━━━ Extract to read ━━━
Now there are two ways to pursue assurance. One is by examining ourselves and seeing the evidences that the dominion of sin has been broken and that we have new desires and disciplines. This is what Peter meant when he said, in 2 Peter chapter 1, verse 10: "Therefore brethren, be the more zealous to confirm your call and election" And what Paul meant when he said in 2 Corinthians 13:5: "Test yourselves to see if you are in the faith. Prove yourselves. Or do you not know yourselves that Jesus Christ is in you? If you are not disqualified". Yes, we are to examine ourselves. Ask yourself questions like:
Do I sin less and less each year?
Do I love the Lord with all my heart, soul, and mind?
Do I discipline myself to read my Bible and pray regularly?
Here is the challenge that the modern Church has been very slow to face. In the early Church the Christian never had any doubt that he must be different from the world; he, in fact, knew that he must be so different that the probability was that the world would kill him and the certainty was that the world would hate him. But the tendency in the modern Church has been to play down the difference between the Church and the world. We have, in effect, often said to people: "So long as you live a decent, respectable life, it is quite all right to become a Church member and to call yourself a Christian. You don't need to be so very different from other people." In fact a Christian should be identifiable in the world.
Thomas Watson put it this way 350 years ago,
“If a malefactor be in prison, how shall he know that his prince hath pardoned him? If a jailer come and knock off his chains and fetters, and lets him out of prison, then he may know he is pardoned; so how shall we know God hath pardoned us? If the fetters of sin be broken off, and we walk at liberty in the ways of God, this is a blessed sign we are pardoned.” (A Puritan Golden Treasury, p. 25)
But there is another way to pursue assurance. And for people who are given to excessive self-examination and doubt this is surely the more hopeful path. The book of Hebrews puts it very simply like this: "Consider Jesus" (Heb. 3:1). Or: "Look to Jesus the author and finisher of our faith" (Heb. 12:2). In other words, do not dwell on yourself, dwell on what God has done in Jesus Christ. Jesus is our example. Look at Him instead of yourself. Use Him as a model or mentor. If we dwell on ourselves instead of on Christ, we will become discourage, even depressed, because the challenge seems hopeless.
There is a paradox here. For many people--most people, I think--the more we focus on the subjective inner workings of our own soul and the relative purity or impurity of our own attitudes and behavior, the more uncertain we become of our own assessment of our authenticity. Paradoxically the path to assurance is to shift our focus off ourselves and onto God. Off the subjective and onto the objective.
━━━
[Exercise 1]: Can you write out the lines of the records beginning with the line containing "Locate an element on the screen." and running through the last line of the records, both ends included?
The records have no connection to the text above them.
━━━ Given entries ━━━
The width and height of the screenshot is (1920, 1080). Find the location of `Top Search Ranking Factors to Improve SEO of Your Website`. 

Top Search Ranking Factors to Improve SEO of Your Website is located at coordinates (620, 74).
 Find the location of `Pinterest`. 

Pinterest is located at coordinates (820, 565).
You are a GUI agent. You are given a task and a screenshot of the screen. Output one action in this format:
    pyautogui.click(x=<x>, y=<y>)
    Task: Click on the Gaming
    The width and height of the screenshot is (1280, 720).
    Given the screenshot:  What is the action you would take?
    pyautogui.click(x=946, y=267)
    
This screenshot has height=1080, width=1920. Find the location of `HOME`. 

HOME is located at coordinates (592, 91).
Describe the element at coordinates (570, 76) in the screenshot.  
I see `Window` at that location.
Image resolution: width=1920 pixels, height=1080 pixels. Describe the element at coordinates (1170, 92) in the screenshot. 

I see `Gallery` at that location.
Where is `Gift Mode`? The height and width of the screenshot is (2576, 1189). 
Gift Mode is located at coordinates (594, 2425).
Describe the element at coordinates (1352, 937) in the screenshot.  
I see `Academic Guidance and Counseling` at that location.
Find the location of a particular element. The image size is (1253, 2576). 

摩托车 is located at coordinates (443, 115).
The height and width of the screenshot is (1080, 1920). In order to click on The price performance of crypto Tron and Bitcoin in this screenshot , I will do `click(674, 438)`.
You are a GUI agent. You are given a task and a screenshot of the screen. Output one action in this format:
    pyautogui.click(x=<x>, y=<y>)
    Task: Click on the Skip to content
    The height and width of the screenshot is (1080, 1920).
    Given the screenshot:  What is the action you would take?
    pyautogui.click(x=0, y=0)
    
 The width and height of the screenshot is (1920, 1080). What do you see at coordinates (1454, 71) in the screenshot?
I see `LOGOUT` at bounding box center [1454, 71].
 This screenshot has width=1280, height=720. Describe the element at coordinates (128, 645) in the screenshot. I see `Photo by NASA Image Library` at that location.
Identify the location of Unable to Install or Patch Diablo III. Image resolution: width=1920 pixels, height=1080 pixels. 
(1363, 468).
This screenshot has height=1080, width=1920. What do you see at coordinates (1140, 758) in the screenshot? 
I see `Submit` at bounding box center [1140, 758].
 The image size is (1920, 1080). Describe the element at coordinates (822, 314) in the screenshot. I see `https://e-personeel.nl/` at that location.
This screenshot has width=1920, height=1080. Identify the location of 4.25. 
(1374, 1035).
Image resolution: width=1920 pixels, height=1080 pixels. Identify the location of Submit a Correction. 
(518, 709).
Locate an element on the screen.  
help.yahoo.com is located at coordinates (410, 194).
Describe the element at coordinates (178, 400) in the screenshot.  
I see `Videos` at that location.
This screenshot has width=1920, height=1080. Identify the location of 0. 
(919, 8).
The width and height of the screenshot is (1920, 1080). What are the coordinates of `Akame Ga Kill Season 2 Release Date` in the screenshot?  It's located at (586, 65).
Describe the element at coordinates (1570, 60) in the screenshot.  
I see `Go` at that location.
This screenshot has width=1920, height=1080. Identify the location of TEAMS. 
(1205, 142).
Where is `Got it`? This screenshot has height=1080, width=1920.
━━━
[Exercise 2]:
Answer these questions about the passage on assurance:
(a) Which chapter and verse of 2 Corinthians does it quote?
(b) How many years ago does it say Thomas Watson put the point?
(c) Which book does it cite for the words "Consider Jesus"?

[Output 1]:
Locate an element on the screen.  
help.yahoo.com is located at coordinates (410, 194).
Describe the element at coordinates (178, 400) in the screenshot.  
I see `Videos` at that location.
This screenshot has width=1920, height=1080. Identify the location of 0. 
(919, 8).
The width and height of the screenshot is (1920, 1080). What are the coordinates of `Akame Ga Kill Season 2 Release Date` in the screenshot?  It's located at (586, 65).
Describe the element at coordinates (1570, 60) in the screenshot.  
I see `Go` at that location.
This screenshot has width=1920, height=1080. Identify the location of TEAMS. 
(1205, 142).
Where is `Got it`? This screenshot has height=1080, width=1920.

[Output 2]:
(a) 2 Corinthians 13:5.
(b) 350 years ago.
(c) Hebrews (Heb. 3:1).